しあわせの方程式 | ナノ

 六月の花嫁





「唯、はい」
 そう言って、友人の理沙から渡された封筒。
 結構な厚みと重さがある。手紙ではなさそうだ。
 そっと開くと、出てきたのは華やかな写真。
「あ、あの写真持って来てくれたんだ!」
 写真の中の純白のドレスに、私は声を上げる。
 理沙のお姉さんが、つい先日に結婚式をした。その写真を見たい、と私は言ったんだ。
 こんなに早く持ってきてもらえるとは、思っていなかった。ドキドキする。
「見てもいい?」
 そう聞いてはいても、理沙が頷くよりも先に、私は写真を見出した。
 せっかちな私を、理沙が笑う声が小さく聞こえたけど、気にしない。楽しみにしていたんだもん。

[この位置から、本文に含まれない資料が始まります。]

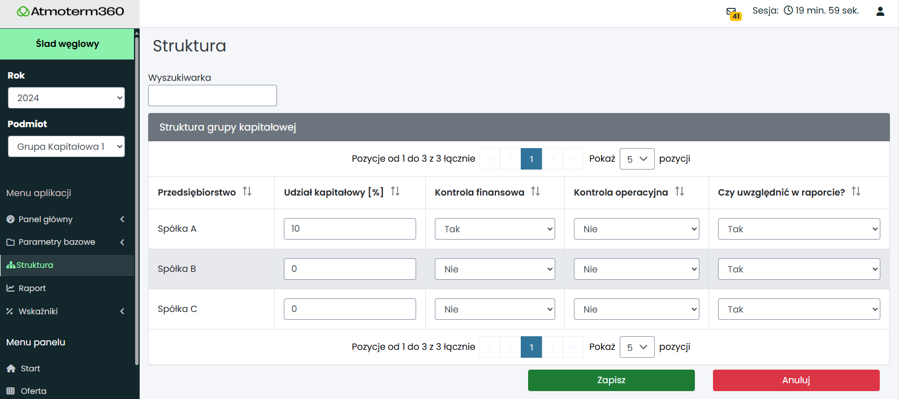Sort by Przedsiębiorstwo column arrows

click(x=247, y=192)
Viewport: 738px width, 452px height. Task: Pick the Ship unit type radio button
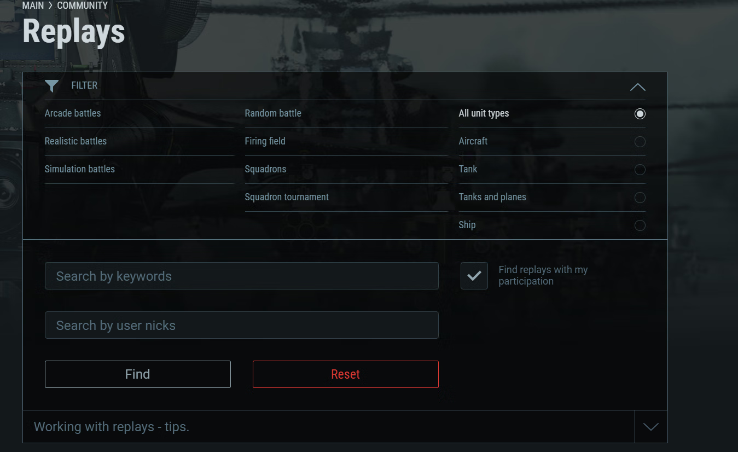coord(640,225)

 ウェディングドレスを纏った理沙のお姉さんは、とても綺麗だった。
 実際に会ったこともあったけれど、全然違う。一瞬、お世辞なんかじゃなくて、本当にモデルさんかと思った。
 まるで、幸せを体現しているかのように、きらきら眩しかった。
 きらきら、きらきら。写真から溢れて来そうなくらいの幸せが見えるような気がした。

「いいなぁ」
 気付けば、思うよりも先に、口から零れ落ちていた。
「何が? 結婚?」
「今、口に出してた?」
 理沙の声に、はたと我に返る。
 自分でも唐突過ぎて、自分が口に出したか出していないか、そんなことすら曖昧だった。
「空と結婚したいの?」
(結婚? 空と?)
 問われて、初めて自分のこととして考える。
 空と結婚したくない訳ではない。でも、かと言って、したいのかと聞かれたら、自分で断言は出来ない。
 ただ、当たり前の未来として、分かりきった未来としてあるんだ。空との結婚は。だから、したいかしたくないかという話ではないんだ。

「んー。なんか幸せそうだなぁって、眩しいの」
 ほんの少し、考えを巡らせて、口を開く。
 私は、結婚したいとかあまり思ったことがなかったし、良いイメージがなかったから、尚更そう思うのかも知れない。
 一般的に結婚を一つの幸せとして考えるけれど、その幸せがずっと続くかといったらそうとは限らないし、そもそも結婚したからといって幸せになれるとも限らない。
 結婚は人生の墓場だ、って誰かが言っていた。そこまでは思わないけれど、自ら檻の中に入るようなものだと思う。
 ……今だって、そう。多少の変化はあっても、根本的にはあまり変わらない。
 空が結婚したいと言うから、結婚するつもりなだけ。私としては、恋人のままでもあまり変わらないと思っている。外的な、法律という拘束が加わるだけで。
(ずっと一緒にいられるのは、幸せかも知れないけどね)
 結婚することに、私はあまり意味があると思っていなかった。私の中では、さほど重要なことではない。
 純粋に愛を誓いたいだけなら、式も法律も介さずに誓えばいいんだと思う。婚姻届けなんて、届け出であって、ただの紙切れ。
 お互いがお互いを大切にして、永遠を誓い合っていればそれでいいじゃないかと思う。何も、結婚という形を、そして法律を介さずとも。どうして、そこにそれほどの意味を持たすのか、私には良く分からない。
 なんの為に、人は結婚などするの? 恋人とどう違うの? 法律で、縛りつけたいの? それにどんな意味があるの?
 問いは尽きない。考えれば考えるだけ、後から後からと出てくる。
 止めどない問いを遮断するかのように、ほんの刹那、瞳を閉じた。
(ああ、だけど)
 意味があるのかは分からない。
 それでも、その一瞬が強い輝きを持っているのは確か。
 偽りのない、誓いの瞬間。幸せに満たされている瞬間。それが、結婚式にはあるのだろう。

 新郎と並んだお姉さんの写真を、そっと見る。
 浮かべられた微笑は、花がほころぶかのような、ただただ幸せそうなものだった。
(……結婚式って、一番、女の子が輝いていて、幸せな瞬間なのかも知れない)
 私も、小さく笑った。写真の中の、理沙のお姉さんが頷いてくれたような気がした。